▶ _Assigned task_
Report back each line of the data that contains the word "agent".

[Data extracts]

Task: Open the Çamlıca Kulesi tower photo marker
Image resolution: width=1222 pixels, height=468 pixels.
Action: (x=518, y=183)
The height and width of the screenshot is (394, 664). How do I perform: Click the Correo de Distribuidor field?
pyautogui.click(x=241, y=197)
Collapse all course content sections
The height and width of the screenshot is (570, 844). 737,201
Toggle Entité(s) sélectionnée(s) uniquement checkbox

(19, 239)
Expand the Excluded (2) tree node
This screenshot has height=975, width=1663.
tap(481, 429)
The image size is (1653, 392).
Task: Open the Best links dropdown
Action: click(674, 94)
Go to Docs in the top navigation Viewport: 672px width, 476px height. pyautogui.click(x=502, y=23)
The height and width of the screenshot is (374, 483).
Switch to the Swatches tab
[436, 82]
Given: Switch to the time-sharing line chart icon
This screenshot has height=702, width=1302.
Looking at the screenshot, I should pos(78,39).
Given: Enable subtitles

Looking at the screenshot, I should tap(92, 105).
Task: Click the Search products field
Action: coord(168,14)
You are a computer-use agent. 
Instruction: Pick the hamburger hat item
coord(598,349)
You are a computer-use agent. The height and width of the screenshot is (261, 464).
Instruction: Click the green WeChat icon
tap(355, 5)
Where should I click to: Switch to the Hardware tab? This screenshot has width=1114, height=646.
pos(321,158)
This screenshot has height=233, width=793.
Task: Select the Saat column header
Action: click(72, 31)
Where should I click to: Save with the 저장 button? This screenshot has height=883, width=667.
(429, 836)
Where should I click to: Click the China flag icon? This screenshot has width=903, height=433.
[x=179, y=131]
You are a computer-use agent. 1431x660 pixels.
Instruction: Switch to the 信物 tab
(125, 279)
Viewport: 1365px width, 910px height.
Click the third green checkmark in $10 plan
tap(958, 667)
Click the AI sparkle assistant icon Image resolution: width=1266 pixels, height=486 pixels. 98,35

[/Data extracts]

▶ _Response_
You are a computer-use agent. 
You are a computer-use agent. The height and width of the screenshot is (261, 464).
You are a computer-use agent. 1431x660 pixels.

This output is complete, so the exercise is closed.